Sección del texto:
%%

# Join Import Data

Para esta parte, es necesario tener los datos separados por año, mes y la exportacion con los complementes. Es decir, haber ejecutado previamente **Filter export data**, **Filter import data**, y **Complement export data**. En este python tambien se agregan en nombre de las columnas.

In [7]:
import os
import pandas as pd
import csv
import json

Generamos una lista con todas las columnas de los archivos a analizar.

In [9]:
with open("csv_columns.json") as file:
    columns = json.load(file)

columns_import = columns["columns_import"]
columns_export = columns["columns_export"]

Creamos la carpeta donde guardaremos los nuevos archivos unidos, para eso primero necesitamos el directorio de trabajo (Working directory)

In [10]:
# Working directory
cwd = os.getcwd()

# Create filter folder
if not os.path.exists(cwd + os.sep + "data"):
    os.makedirs(cwd + os.sep + "data")

# Create import folder
if not os.path.exists(cwd + os.sep + "data" + os.sep + "import"):
    os.makedirs(cwd + os.sep + "data" + os.sep + "import")
    
    
# Create export folder
if not os.path.exists(cwd + os.sep + "data" + os.sep + "export"):
    os.makedirs(cwd + os.sep + "data" + os.sep + "export")

# Join Import Data

In [14]:
read_path = cwd + os.sep + "Filter_Data" + os.sep + "import"
write_path = cwd + os.sep + "data" + os.sep + "import"

total_data = None

for year in os.listdir(read_path):
    year_path = read_path + os.sep + year
    filename_out = write_path + os.sep + year + ".txt"
    
    year_df = None
    
    for month in os.listdir(year_path):
        filename = year_path + os.sep + month
        
        csv_file = pd.read_csv(filename, names=columns_import,
                               header=None, sep=";", encoding="latin1",
                               quoting=csv.QUOTE_NONE)
        
        csv_file["YEAR"] = [year for _ in range(csv_file.shape[0])]
        csv_file["MONTH"] = [month[:2] for _ in range(csv_file.shape[0])]
        
        if year_df is None:
            year_df = csv_file
        else:
            year_df = pd.concat([year_df, csv_file])
            
        if total_data is None:
            total_data = csv_file
        else:
            total_data = pd.concat([total_data, csv_file])
            
    year_df.to_csv(filename_out, sep=";", encoding="latin1", header=True,
                   index=False, quoting=csv.QUOTE_NONE)
    
total_data.to_csv(write_path + os.sep + "all_import.txt", sep=";", encoding="latin1",
               index=False, quoting=csv.QUOTE_NONE)
    
print("Import join")

Import join


# Join Export Data

In [17]:
read_path = cwd + os.sep + "Filter_Data" + os.sep + "export"
write_path = cwd + os.sep + "data" + os.sep + "export"

%%

Ítems sobre coordenadas de destino:
%%

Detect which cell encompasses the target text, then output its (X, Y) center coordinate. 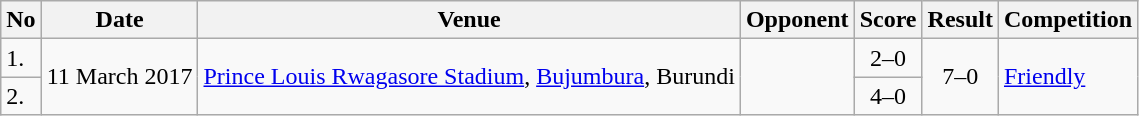
No (21, 20)
1. (21, 58)
Date (120, 20)
Score (888, 20)
Competition (1068, 20)
7–0 (960, 77)
Friendly (1068, 77)
Opponent (797, 20)
Venue (469, 20)
11 March 2017 (120, 77)
Result (960, 20)
2–0 (888, 58)
Prince Louis Rwagasore Stadium, Bujumbura, Burundi (469, 77)
4–0 (888, 96)
2. (21, 96)
Pinpoint the cell where the given text exists, returning its [X, Y] midpoint coordinate. 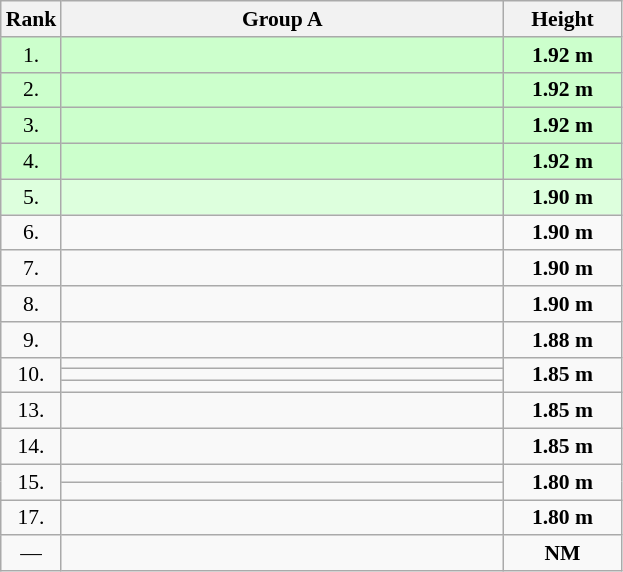
1.88 m [562, 340]
9. [32, 340]
17. [32, 518]
Height [562, 19]
3. [32, 126]
13. [32, 411]
4. [32, 162]
8. [32, 304]
Group A [282, 19]
5. [32, 197]
NM [562, 554]
Rank [32, 19]
— [32, 554]
2. [32, 90]
10. [32, 375]
6. [32, 233]
14. [32, 447]
15. [32, 482]
7. [32, 269]
1. [32, 55]
Return [X, Y] of the center of cell containing provided text 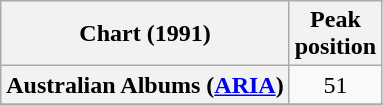
Peakposition [335, 34]
Australian Albums (ARIA) [145, 85]
Chart (1991) [145, 34]
51 [335, 85]
Pinpoint the cell where the given text exists, returning its (x, y) midpoint coordinate. 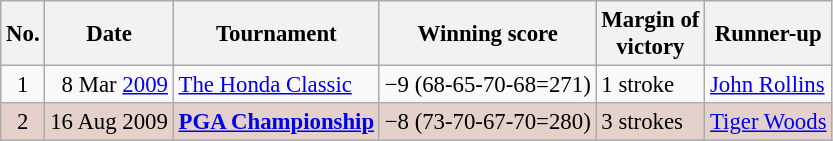
16 Aug 2009 (109, 122)
Runner-up (768, 34)
8 Mar 2009 (109, 85)
−8 (73-70-67-70=280) (488, 122)
Winning score (488, 34)
Margin ofvictory (650, 34)
No. (23, 34)
3 strokes (650, 122)
The Honda Classic (276, 85)
−9 (68-65-70-68=271) (488, 85)
1 stroke (650, 85)
2 (23, 122)
Date (109, 34)
Tournament (276, 34)
PGA Championship (276, 122)
1 (23, 85)
Tiger Woods (768, 122)
John Rollins (768, 85)
Determine the (x, y) coordinate at the center of the cell enclosing the given text.  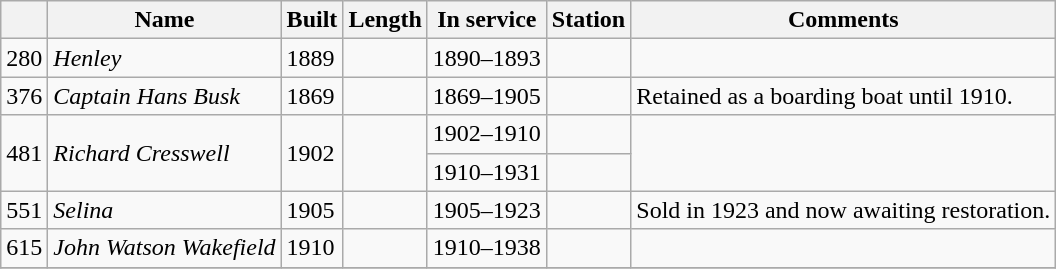
1869 (312, 96)
John Watson Wakefield (164, 248)
1910–1931 (486, 172)
280 (24, 58)
1869–1905 (486, 96)
1902 (312, 153)
Captain Hans Busk (164, 96)
1905 (312, 210)
1910–1938 (486, 248)
Name (164, 20)
481 (24, 153)
1890–1893 (486, 58)
1910 (312, 248)
Comments (844, 20)
376 (24, 96)
1902–1910 (486, 134)
In service (486, 20)
551 (24, 210)
Retained as a boarding boat until 1910. (844, 96)
Richard Cresswell (164, 153)
Length (385, 20)
615 (24, 248)
1889 (312, 58)
Henley (164, 58)
Built (312, 20)
Sold in 1923 and now awaiting restoration. (844, 210)
Selina (164, 210)
Station (588, 20)
1905–1923 (486, 210)
Output the (X, Y) coordinate of the center of the cell containing the given text.  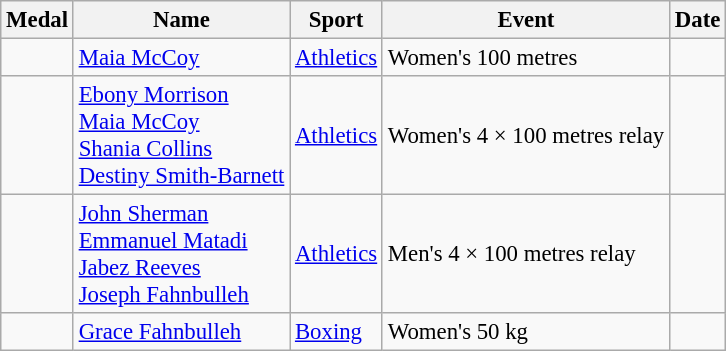
Grace Fahnbulleh (181, 332)
Sport (336, 20)
Women's 4 × 100 metres relay (526, 136)
Men's 4 × 100 metres relay (526, 254)
Women's 50 kg (526, 332)
Women's 100 metres (526, 58)
Maia McCoy (181, 58)
Date (697, 20)
Event (526, 20)
John ShermanEmmanuel MatadiJabez ReevesJoseph Fahnbulleh (181, 254)
Ebony MorrisonMaia McCoyShania CollinsDestiny Smith-Barnett (181, 136)
Medal (38, 20)
Boxing (336, 332)
Name (181, 20)
Locate the cell with the specified text and output its (x, y) center coordinate. 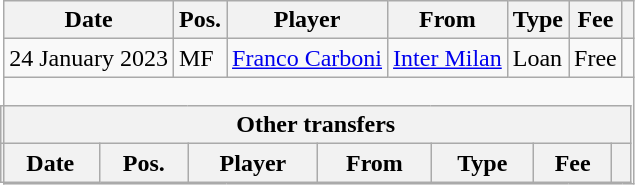
Other transfers (316, 125)
Loan (538, 58)
Free (596, 58)
MF (200, 58)
Inter Milan (448, 58)
Other transfers Date Pos. Player From Type Fee (319, 130)
Franco Carboni (308, 58)
24 January 2023 (89, 58)
Locate the cell with the specified text and output its (X, Y) center coordinate. 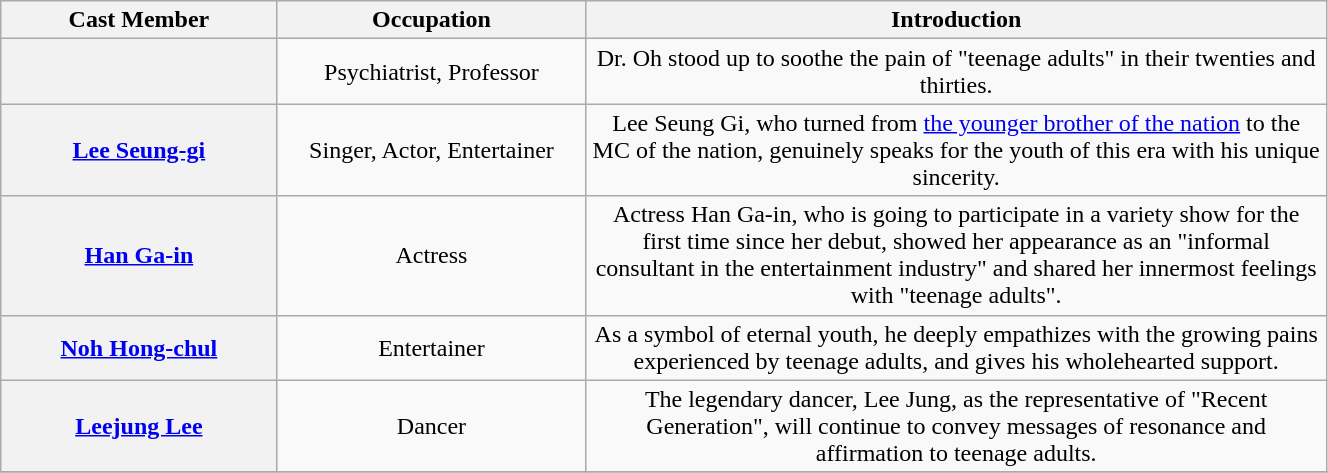
As a symbol of eternal youth, he deeply empathizes with the growing pains experienced by teenage adults, and gives his wholehearted support. (956, 348)
Dr. Oh stood up to soothe the pain of "teenage adults" in their twenties and thirties. (956, 72)
Noh Hong-chul (139, 348)
Cast Member (139, 20)
Han Ga-in (139, 256)
Entertainer (432, 348)
Actress (432, 256)
Dancer (432, 426)
Leejung Lee (139, 426)
Singer, Actor, Entertainer (432, 150)
Lee Seung-gi (139, 150)
Psychiatrist, Professor (432, 72)
Introduction (956, 20)
Occupation (432, 20)
Determine the (X, Y) coordinate at the center of the cell enclosing the given text.  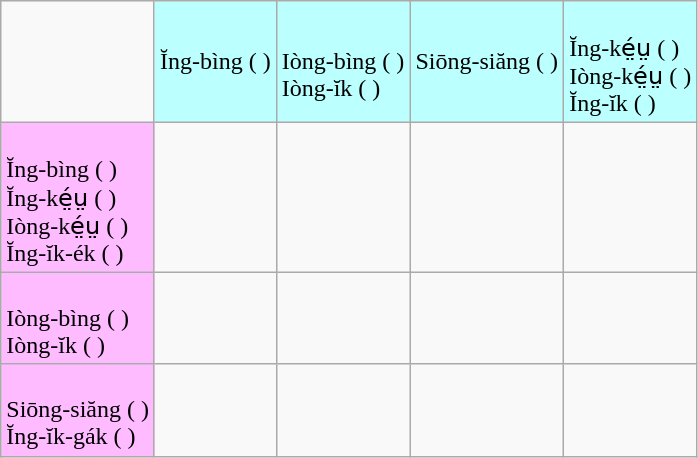
Siōng-siăng ( ) (487, 62)
Ĭng-bìng ( ) (215, 62)
Siōng-siăng ( ) Ĭng-ĭk-gák ( ) (78, 410)
Ĭng-bìng ( ) Ĭng-ké̤ṳ ( ) Iòng-ké̤ṳ ( ) Ĭng-ĭk-ék ( ) (78, 198)
Ĭng-ké̤ṳ ( ) Iòng-ké̤ṳ ( ) Ĭng-ĭk ( ) (630, 62)
Capture the cell that displays the provided text and extract its [X, Y] central coordinate. 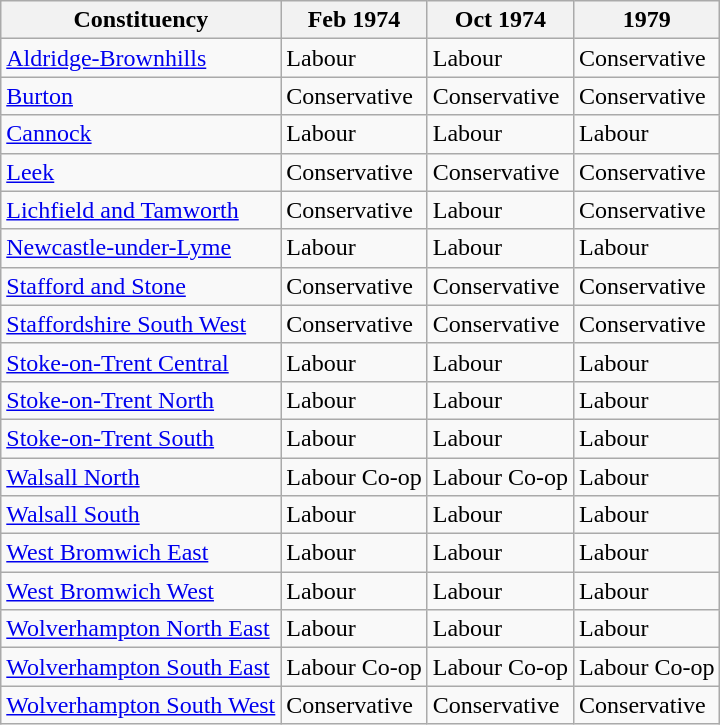
Walsall South [141, 515]
Staffordshire South West [141, 324]
1979 [647, 20]
West Bromwich West [141, 591]
Leek [141, 172]
Walsall North [141, 477]
Stafford and Stone [141, 286]
Newcastle-under-Lyme [141, 248]
West Bromwich East [141, 553]
Wolverhampton South West [141, 705]
Cannock [141, 134]
Constituency [141, 20]
Stoke-on-Trent Central [141, 362]
Stoke-on-Trent South [141, 438]
Feb 1974 [354, 20]
Lichfield and Tamworth [141, 210]
Wolverhampton North East [141, 629]
Stoke-on-Trent North [141, 400]
Aldridge-Brownhills [141, 58]
Wolverhampton South East [141, 667]
Oct 1974 [500, 20]
Burton [141, 96]
Scan for the cell matching the given text and deliver its (x, y) coordinate at center. 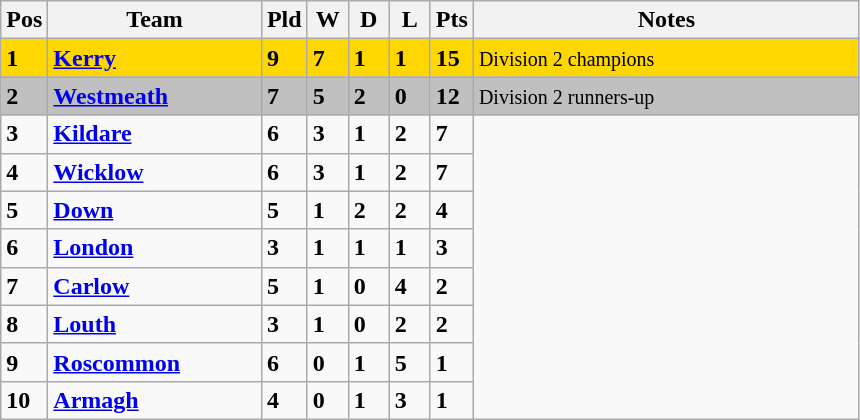
Division 2 runners-up (666, 96)
Louth (155, 324)
Wicklow (155, 172)
Kildare (155, 134)
Westmeath (155, 96)
London (155, 248)
Pts (452, 20)
Pld (284, 20)
8 (24, 324)
15 (452, 58)
D (368, 20)
Armagh (155, 400)
10 (24, 400)
Down (155, 210)
Carlow (155, 286)
L (410, 20)
Notes (666, 20)
Kerry (155, 58)
12 (452, 96)
Roscommon (155, 362)
Team (155, 20)
W (328, 20)
Pos (24, 20)
Division 2 champions (666, 58)
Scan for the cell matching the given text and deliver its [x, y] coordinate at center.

%%

Tarea asignada:
Enumera, en el orden en que aparecen, los módulos que se importan en la primera celda de código del texto sobre la unión de datos de importación.

Respuesta:
Se importan os, pandas (con el alias pd), csv y json.